[Activity] When the line containing "1-832-590-1300 phone (412, 1040)" is found in the data below, copy it and each line after it through the line containing "Jetting Calculator (1487, 19)", exactly and with no others.

Collected data:
+ + +
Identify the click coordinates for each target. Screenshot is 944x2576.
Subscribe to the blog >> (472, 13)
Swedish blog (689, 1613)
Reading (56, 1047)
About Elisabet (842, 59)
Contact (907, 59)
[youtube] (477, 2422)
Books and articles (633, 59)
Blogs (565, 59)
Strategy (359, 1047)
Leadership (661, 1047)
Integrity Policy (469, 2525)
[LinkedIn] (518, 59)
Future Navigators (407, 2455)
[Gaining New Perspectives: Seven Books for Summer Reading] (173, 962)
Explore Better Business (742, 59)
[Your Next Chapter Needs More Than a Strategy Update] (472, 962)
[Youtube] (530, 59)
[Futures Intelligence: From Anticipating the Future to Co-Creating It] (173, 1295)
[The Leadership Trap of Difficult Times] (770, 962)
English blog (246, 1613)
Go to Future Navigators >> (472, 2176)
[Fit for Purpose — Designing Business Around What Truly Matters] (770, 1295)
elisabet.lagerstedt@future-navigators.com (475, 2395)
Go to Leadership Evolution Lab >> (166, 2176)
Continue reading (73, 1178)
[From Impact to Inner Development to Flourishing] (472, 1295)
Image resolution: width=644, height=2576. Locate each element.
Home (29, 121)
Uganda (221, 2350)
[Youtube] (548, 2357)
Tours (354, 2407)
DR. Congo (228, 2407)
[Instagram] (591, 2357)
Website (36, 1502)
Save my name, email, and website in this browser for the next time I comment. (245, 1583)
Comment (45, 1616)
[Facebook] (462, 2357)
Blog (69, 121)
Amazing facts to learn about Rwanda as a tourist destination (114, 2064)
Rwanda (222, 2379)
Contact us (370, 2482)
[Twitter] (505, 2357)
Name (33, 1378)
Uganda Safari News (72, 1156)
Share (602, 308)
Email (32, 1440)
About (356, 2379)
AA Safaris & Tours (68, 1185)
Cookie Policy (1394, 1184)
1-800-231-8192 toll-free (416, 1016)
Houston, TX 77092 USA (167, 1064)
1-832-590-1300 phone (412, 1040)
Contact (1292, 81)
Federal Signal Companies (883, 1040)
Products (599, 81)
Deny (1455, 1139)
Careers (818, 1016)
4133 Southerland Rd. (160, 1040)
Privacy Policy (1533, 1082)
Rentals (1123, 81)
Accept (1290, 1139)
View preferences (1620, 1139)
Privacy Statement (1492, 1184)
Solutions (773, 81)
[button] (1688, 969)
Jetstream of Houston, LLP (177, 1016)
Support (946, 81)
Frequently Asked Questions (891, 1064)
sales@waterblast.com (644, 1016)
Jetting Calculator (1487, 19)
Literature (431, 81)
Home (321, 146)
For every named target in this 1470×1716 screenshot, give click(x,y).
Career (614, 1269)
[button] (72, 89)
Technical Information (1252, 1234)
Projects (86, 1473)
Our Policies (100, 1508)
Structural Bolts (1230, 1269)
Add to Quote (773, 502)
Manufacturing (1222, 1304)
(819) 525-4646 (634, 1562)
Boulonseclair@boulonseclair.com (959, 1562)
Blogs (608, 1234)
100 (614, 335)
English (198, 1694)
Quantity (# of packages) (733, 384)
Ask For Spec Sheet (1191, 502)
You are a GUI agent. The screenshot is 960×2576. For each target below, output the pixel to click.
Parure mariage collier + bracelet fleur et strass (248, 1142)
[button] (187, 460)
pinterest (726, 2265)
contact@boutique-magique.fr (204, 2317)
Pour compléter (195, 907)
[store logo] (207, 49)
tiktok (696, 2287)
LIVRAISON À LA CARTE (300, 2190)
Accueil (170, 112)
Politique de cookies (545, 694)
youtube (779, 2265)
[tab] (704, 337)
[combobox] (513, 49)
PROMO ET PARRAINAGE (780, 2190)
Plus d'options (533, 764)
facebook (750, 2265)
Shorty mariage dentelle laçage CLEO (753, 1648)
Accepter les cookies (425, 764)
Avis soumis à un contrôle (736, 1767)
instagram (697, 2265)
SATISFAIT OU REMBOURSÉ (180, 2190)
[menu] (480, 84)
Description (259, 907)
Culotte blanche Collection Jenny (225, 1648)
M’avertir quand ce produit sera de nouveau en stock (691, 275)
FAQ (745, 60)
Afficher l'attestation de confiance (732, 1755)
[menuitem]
+ + +
[Your response]
1-832-590-1300 phone (412, 1040)
Contact (1292, 81)
Federal Signal Companies (883, 1040)
Products (599, 81)
Deny (1455, 1139)
Careers (818, 1016)
4133 Southerland Rd. (160, 1040)
Privacy Policy (1533, 1082)
Rentals (1123, 81)
Accept (1290, 1139)
View preferences (1620, 1139)
Privacy Statement (1492, 1184)
Solutions (773, 81)
[button] (1688, 969)
Jetstream of Houston, LLP (177, 1016)
Support (946, 81)
Frequently Asked Questions (891, 1064)
sales@waterblast.com (644, 1016)
Jetting Calculator (1487, 19)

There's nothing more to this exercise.